INSERM U95, C3M, team 6 (http://www.unice.fr/c3m/FR/Equipe6.html).
Cellular response to bacterial infection : bacterial toxins and Rho GTPases.
Our team investigates the mode of action of microbial toxins mainly through the study of CNF1 toxin of uropathogenic Escherichia coli, EDIN exotoxins of Staphylococcus aureus and the Anthrax toxins of Bacillus anthracis. These pathogens are responsible for high cost and/or severe infections. One of the main axis of our work is to define the functions of these toxins during the course of the infection in relation to their cytotoxicity.
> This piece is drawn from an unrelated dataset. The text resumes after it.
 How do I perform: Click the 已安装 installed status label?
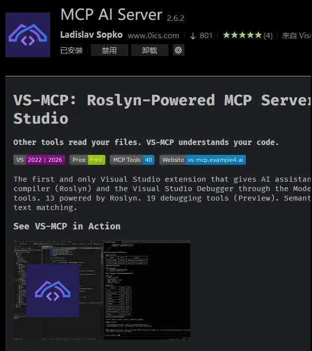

Noteworthy, our studies are focused on a group of toxins targeting host MAPK kinases and Rho GTPases, two families of master regulators of host cell homeostasis notably actin cytoskeleton and consequently endothelium barrier function. Importantly, we have shown that the targeting of these host regulators of the actin cytoskeleton allows bacteria to invade their host and overwhelm host defences. These last four years we have reported four important findings. Two aspects correspond to the hijacking of endothelium actin cytoskeleton regulation and thus barrier function by bacterial pathogens targeting Rho GTPases and MAPK kinases. 1) We have discovered a new cellular mechanism of formation of transcellular tunnels in endothelial cells by EDIN of S. aureus and determined the importance of this phenomenon in S. aureus dissemination by a haematogenous route. 2) We have further deciphered the mode of action of the lethal factor component of the anthrax toxin on the endothelium by determining its major role in hijacking host transcription to induce actin cable formation strikingly in absence of direct activation of RhoA. 3) The third aspect corresponds to the determination of the pathway of Rac ubiquitination and regulation of Rac1. 4) Finally we have demonstrated that activation of Rac1 by CNF1 allows pathogen internalization by corrupting Tollip/Tom1/Clathrin components of the endocytic machinery.